>> START Given records

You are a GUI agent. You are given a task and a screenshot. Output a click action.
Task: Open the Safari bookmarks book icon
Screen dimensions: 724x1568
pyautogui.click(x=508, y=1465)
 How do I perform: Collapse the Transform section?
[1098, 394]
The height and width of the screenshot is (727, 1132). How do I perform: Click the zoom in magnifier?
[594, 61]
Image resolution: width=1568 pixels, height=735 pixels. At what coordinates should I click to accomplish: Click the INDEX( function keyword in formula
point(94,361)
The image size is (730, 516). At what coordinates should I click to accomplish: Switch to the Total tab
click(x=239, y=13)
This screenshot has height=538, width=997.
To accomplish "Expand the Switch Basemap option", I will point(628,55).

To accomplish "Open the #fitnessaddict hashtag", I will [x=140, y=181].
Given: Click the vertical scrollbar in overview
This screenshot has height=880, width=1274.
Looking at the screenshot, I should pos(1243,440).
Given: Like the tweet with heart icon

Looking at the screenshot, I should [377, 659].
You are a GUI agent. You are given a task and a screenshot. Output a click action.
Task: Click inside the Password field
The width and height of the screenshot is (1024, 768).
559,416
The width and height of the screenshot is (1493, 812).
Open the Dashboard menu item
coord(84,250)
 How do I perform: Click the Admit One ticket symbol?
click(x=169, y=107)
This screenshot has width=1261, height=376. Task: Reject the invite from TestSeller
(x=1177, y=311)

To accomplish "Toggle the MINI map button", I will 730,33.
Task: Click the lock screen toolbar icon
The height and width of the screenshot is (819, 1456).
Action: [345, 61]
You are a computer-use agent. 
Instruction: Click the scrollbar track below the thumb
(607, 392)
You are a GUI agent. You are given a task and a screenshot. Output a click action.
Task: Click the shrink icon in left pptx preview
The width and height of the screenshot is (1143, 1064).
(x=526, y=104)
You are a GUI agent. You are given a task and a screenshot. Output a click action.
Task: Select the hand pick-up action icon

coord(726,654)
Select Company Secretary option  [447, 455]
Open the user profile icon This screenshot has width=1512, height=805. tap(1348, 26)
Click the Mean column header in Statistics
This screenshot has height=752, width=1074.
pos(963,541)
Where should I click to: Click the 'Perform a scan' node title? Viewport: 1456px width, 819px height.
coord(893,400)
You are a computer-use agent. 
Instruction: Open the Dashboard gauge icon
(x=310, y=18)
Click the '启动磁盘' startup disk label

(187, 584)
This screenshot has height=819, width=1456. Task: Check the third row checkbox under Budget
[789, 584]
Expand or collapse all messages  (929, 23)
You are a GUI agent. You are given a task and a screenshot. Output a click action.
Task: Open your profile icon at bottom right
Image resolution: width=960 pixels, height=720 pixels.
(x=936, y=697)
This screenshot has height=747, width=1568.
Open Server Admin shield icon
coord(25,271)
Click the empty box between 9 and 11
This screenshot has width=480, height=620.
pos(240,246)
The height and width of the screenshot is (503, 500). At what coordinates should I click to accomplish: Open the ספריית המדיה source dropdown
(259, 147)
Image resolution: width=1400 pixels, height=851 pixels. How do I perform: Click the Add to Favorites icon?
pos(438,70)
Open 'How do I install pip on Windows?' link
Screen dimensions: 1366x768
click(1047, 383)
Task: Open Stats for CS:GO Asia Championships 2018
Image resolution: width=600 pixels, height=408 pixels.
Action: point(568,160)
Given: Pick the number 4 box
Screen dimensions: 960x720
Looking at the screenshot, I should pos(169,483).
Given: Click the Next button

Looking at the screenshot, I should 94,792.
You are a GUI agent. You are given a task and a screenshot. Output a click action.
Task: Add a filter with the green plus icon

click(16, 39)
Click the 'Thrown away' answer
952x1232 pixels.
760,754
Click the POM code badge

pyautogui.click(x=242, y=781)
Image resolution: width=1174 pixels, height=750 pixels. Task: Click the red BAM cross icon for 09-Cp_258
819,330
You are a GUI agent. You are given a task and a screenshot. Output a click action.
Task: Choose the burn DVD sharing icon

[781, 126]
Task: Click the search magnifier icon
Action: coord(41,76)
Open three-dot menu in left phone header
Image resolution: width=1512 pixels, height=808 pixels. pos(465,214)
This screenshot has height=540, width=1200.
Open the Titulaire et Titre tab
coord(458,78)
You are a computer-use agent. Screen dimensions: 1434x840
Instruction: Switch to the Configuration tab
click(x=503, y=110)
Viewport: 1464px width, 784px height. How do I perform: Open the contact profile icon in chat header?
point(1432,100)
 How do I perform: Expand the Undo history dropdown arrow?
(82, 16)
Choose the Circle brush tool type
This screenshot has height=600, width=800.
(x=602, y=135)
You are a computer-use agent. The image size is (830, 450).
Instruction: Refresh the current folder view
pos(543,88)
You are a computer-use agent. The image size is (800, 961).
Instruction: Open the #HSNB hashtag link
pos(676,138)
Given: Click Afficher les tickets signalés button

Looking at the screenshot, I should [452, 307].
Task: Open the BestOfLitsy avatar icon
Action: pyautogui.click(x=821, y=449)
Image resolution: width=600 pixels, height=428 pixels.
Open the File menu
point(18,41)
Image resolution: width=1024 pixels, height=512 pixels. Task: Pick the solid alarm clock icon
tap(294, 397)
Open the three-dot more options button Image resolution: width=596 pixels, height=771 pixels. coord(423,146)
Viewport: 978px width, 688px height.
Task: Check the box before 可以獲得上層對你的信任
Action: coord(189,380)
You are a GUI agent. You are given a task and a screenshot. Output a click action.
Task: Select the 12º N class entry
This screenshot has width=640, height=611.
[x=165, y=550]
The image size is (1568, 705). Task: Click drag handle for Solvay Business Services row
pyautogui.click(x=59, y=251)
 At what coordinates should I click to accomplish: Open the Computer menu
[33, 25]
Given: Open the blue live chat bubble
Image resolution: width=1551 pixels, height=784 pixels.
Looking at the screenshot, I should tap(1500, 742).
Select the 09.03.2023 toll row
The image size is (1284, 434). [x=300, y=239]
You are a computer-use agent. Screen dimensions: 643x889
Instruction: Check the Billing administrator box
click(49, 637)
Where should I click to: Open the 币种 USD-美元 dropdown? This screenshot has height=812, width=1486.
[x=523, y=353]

>> END Given records

Reproduce the material from the line containing "Open the three-dot" through the line containing "Looking at the screenshot, I should tap(1500, 742).", keeping every character unchanged.

Exercise result:
Open the three-dot more options button Image resolution: width=596 pixels, height=771 pixels. coord(423,146)
Viewport: 978px width, 688px height.
Task: Check the box before 可以獲得上層對你的信任
Action: coord(189,380)
You are a GUI agent. You are given a task and a screenshot. Output a click action.
Task: Select the 12º N class entry
This screenshot has width=640, height=611.
[x=165, y=550]
The image size is (1568, 705). Task: Click drag handle for Solvay Business Services row
pyautogui.click(x=59, y=251)
 At what coordinates should I click to accomplish: Open the Computer menu
[33, 25]
Given: Open the blue live chat bubble
Image resolution: width=1551 pixels, height=784 pixels.
Looking at the screenshot, I should tap(1500, 742).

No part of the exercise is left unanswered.